Task statement
Please print each entry below exactly as it stands, but without any pictures.

Stored records
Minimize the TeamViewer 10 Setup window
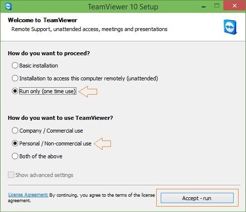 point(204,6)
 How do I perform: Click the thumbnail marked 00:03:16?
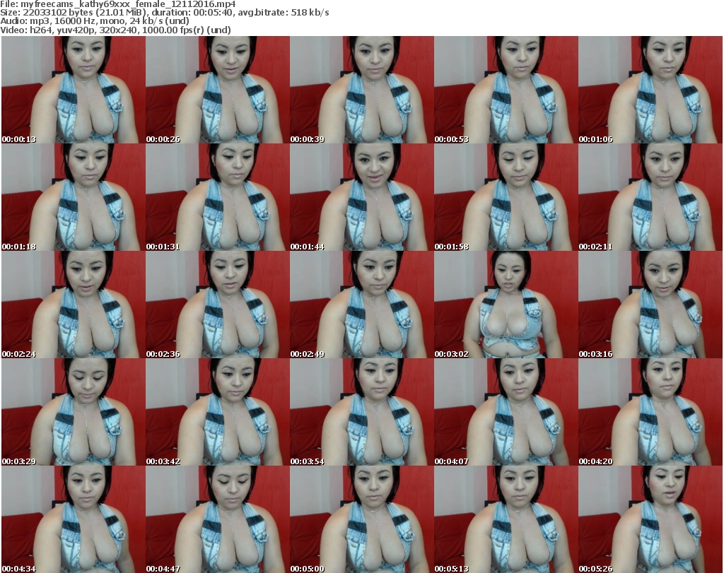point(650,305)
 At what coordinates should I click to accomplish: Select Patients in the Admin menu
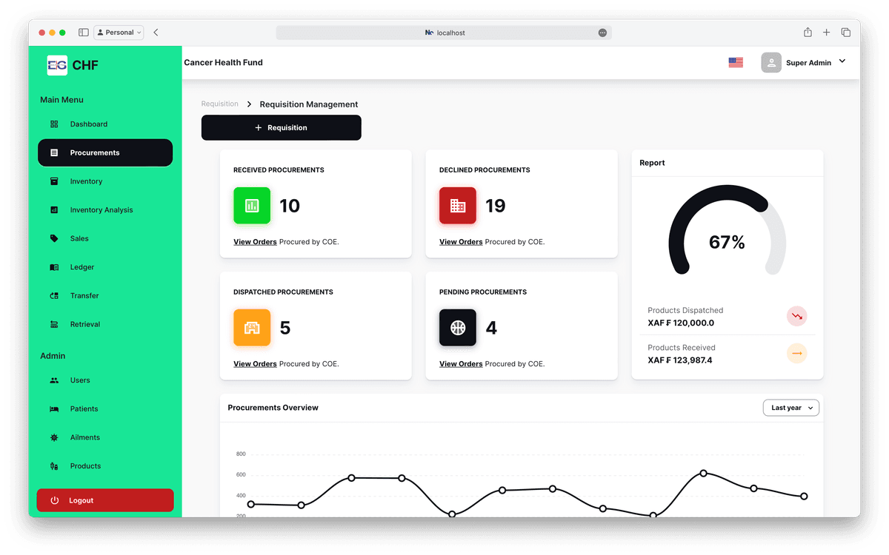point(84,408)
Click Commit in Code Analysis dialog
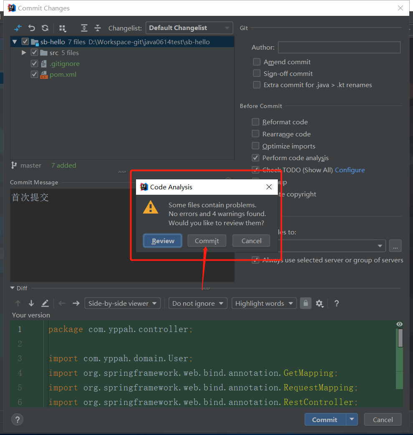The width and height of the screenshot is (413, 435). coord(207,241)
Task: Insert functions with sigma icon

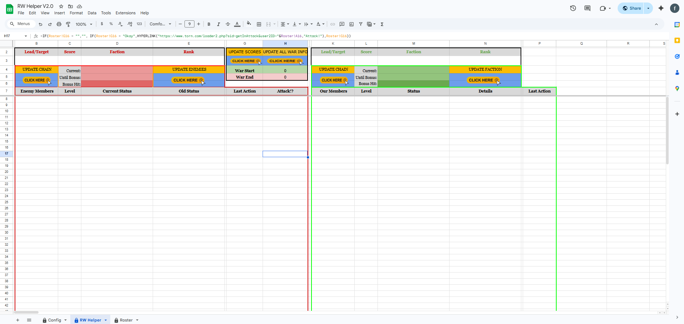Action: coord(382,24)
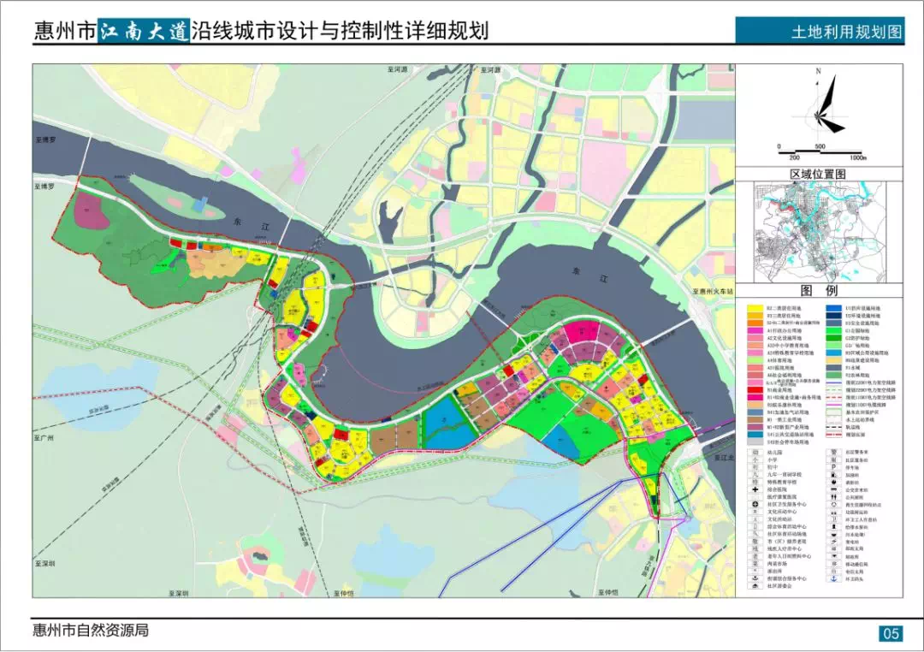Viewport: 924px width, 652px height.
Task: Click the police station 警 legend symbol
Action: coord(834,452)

Exercise solution
Minimize the TeamViewer 10 Setup window
 point(204,6)
 How do I perform: Click the thumbnail marked 00:03:16?
point(650,305)
 At what coordinates should I click to accomplish: Select Patients in the Admin menu
point(84,408)
Click Commit in Code Analysis dialog
The width and height of the screenshot is (413, 435). coord(207,241)
Task: Insert functions with sigma icon

Action: coord(382,24)
Viewport: 924px width, 652px height.
Task: Click the police station 警 legend symbol
Action: coord(834,452)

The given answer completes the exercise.